## Work to complete:
Look through the entries below. Say how many lines include "agent", with nothing added.

** Opening Exercise materials block **

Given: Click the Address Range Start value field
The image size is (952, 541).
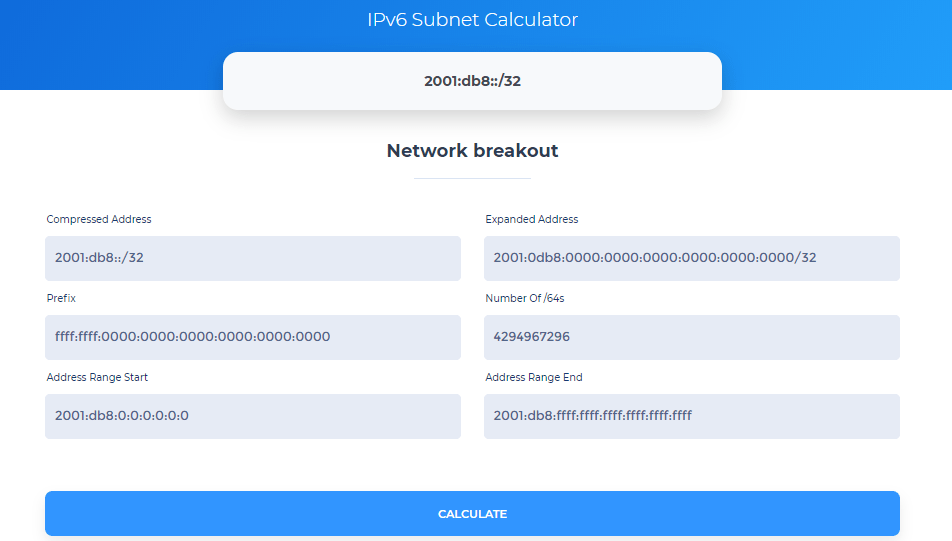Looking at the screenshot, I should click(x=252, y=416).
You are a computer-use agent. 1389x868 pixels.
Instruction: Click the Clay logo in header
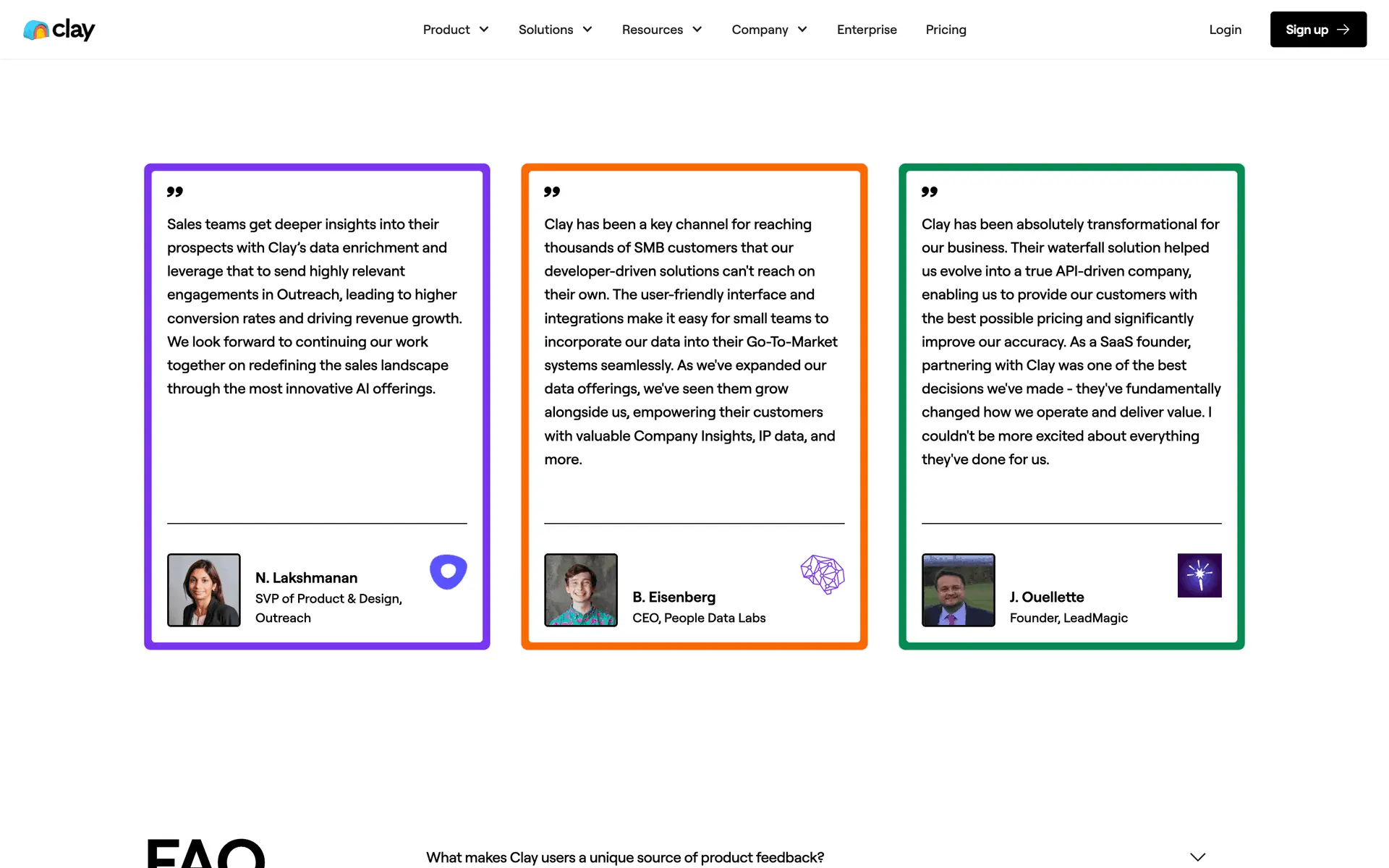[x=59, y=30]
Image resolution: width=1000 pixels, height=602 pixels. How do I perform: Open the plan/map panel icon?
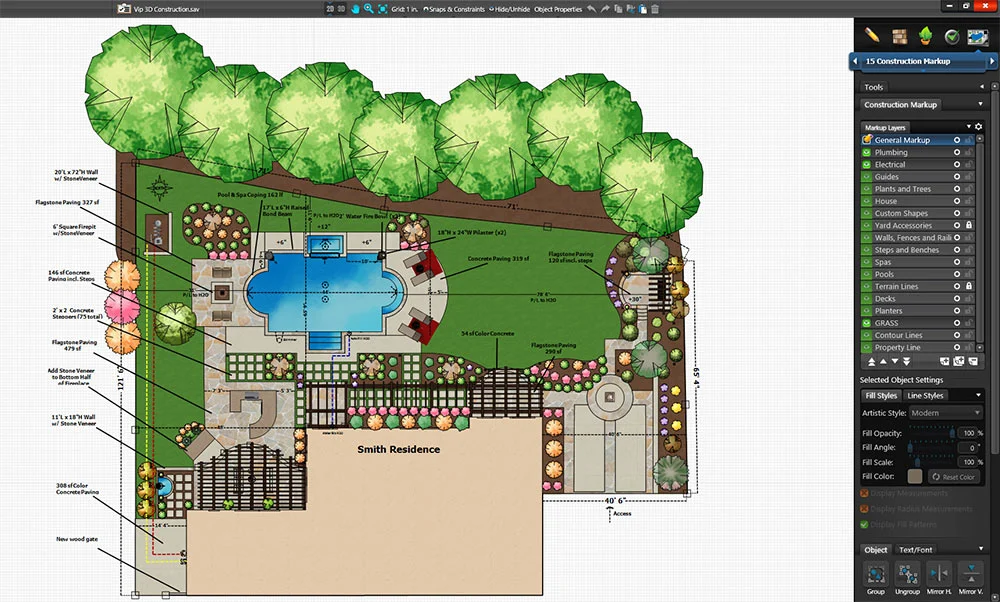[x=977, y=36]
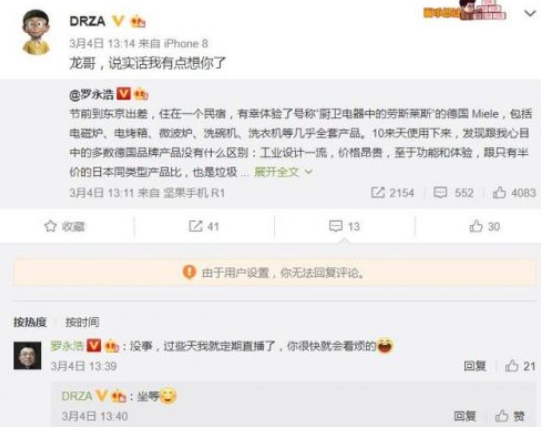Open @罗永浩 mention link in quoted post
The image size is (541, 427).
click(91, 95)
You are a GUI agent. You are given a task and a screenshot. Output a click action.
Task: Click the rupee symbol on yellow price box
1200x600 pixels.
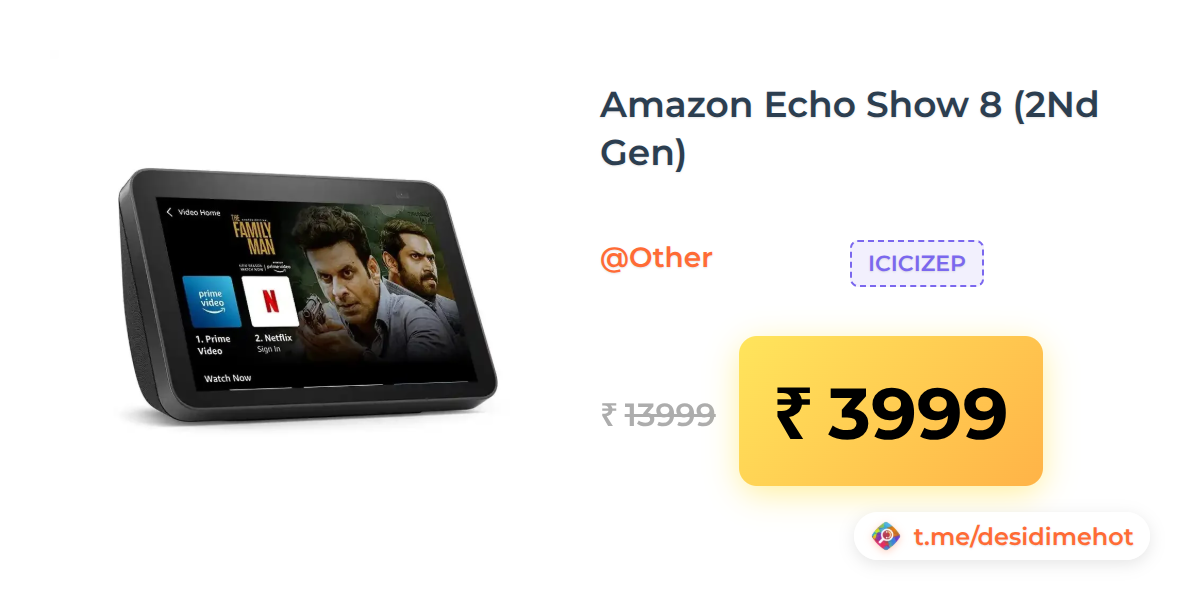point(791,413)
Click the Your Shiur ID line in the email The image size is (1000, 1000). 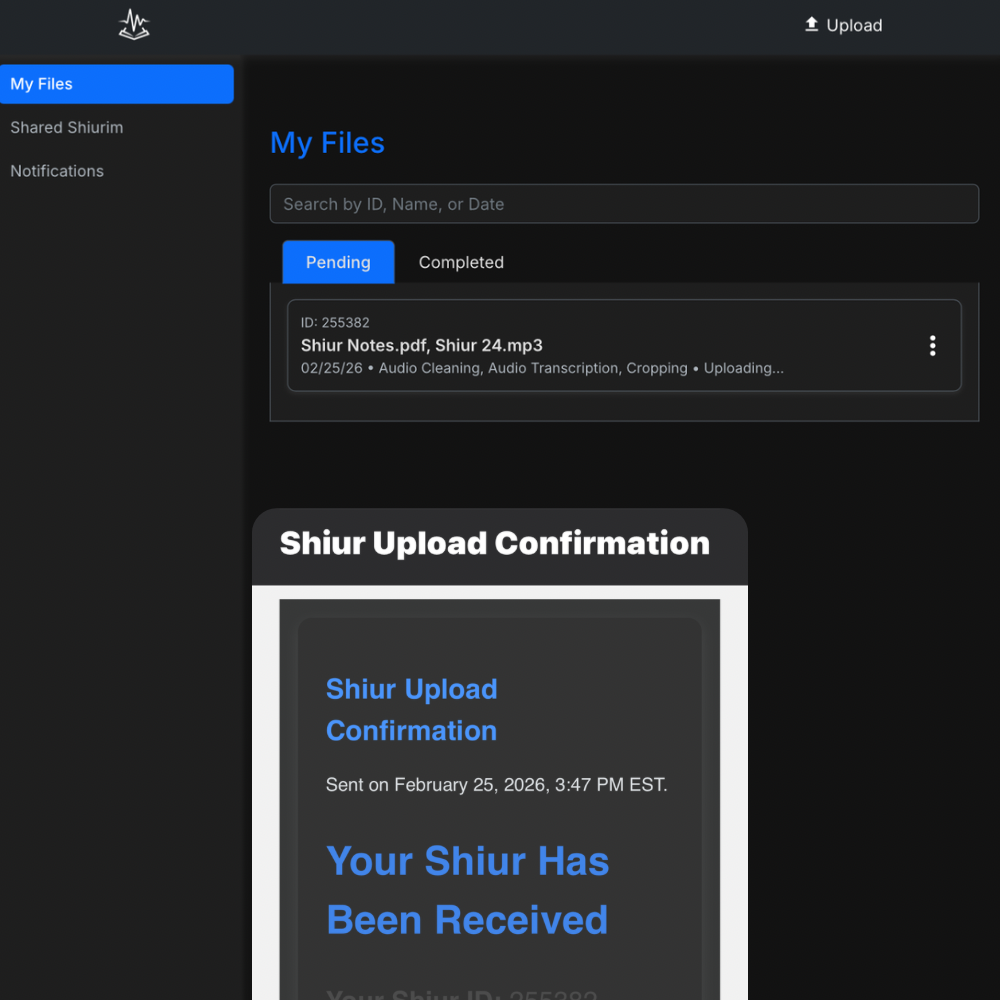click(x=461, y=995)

** Closing Exercise materials block **

## Written solution:
2